I did get curious though, as I was copying program transcripts off of Beck's web site and viewing the copyright notification that it obnoxiously embeds in text as you copy it to the clipboard. If I were to data mine Beck's site and build a probabilistic map of his prose, and then, say, post my program and the accompanying database online, would this be considered a copyright infringement?

I mean, it's not really a quotation, nor does it contain any actual prose from Beck that is more than a few words long, however it also contains no original material. It is "analysis," but only in a very mechanical sense. Would it be protected under fair use? As far as I know, nothing like this has ever gone to court (though Beck is not busy defending free speech, he has proven notably litigious.)

Interesting question, no?

ISTA 301 Blog: Briannatomaton

Part of one of my Computer Science 227 assignments was to implement a probabilistic text generator. That is, a program that scans through a large text file, finds patterns in which letters tend to follow which other letters most often, and then generates a new text semi-randomly based on those probabilities.
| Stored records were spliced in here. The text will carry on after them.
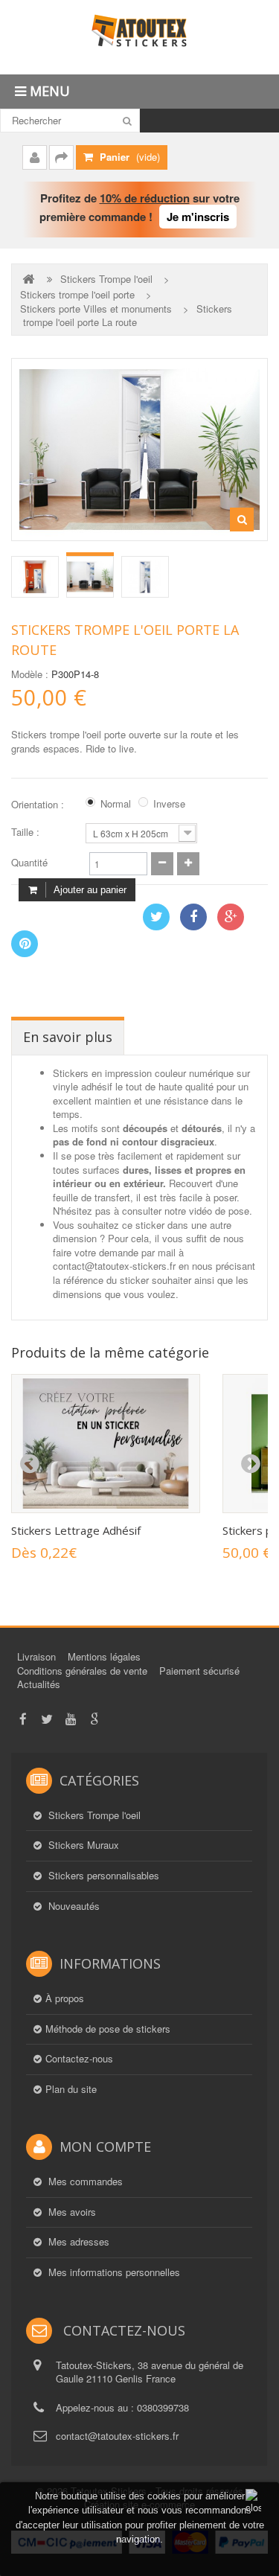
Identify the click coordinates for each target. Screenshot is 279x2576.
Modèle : (29, 674)
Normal (115, 804)
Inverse (169, 804)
It's loads of fun, as it tends to produce mad-libs style nonsense but in a prose style similar to that of the text that fed it.

Oddly enough, as an ISTA student, I'd already been exposed to this idea in Paul Cohen's class a few semesters ago, and shortly before the 227 assignment was posted, I joked with Brianna about setting up a text generator based on her writing. When it turned out that the final project in one of my classes was to implement this very idea, I was ecstatic.

What it does is read every substring of n length in a large text and then builds a hash table containing list of every character that follows that substring, weighted according to the frequency of its occurrence. I use Google Voice for my text messages, so I was able to download an HTML archive of all the text messages Brianna has sent me in the last 6 months. 15 minutes and a little studying up on regular expressions later, and I had removed all of my own responses as well as all the HTML tags and just and a solid plaintext block of Brianna's texts. I fed this, along with some of her blog and a few papers she wrote as an undergrad into a gigantic text file which totalled about 82,000 words.

Briannatomaton was born. I modified the code slightly so that I could force it to "seed" each randomly generated blurb with a word or two at the beginning, which let me have it "talk to" specific names that occur in the text I fed into it. Why would I want to do that? Simple. Because Briannatomaton got her own facebook page.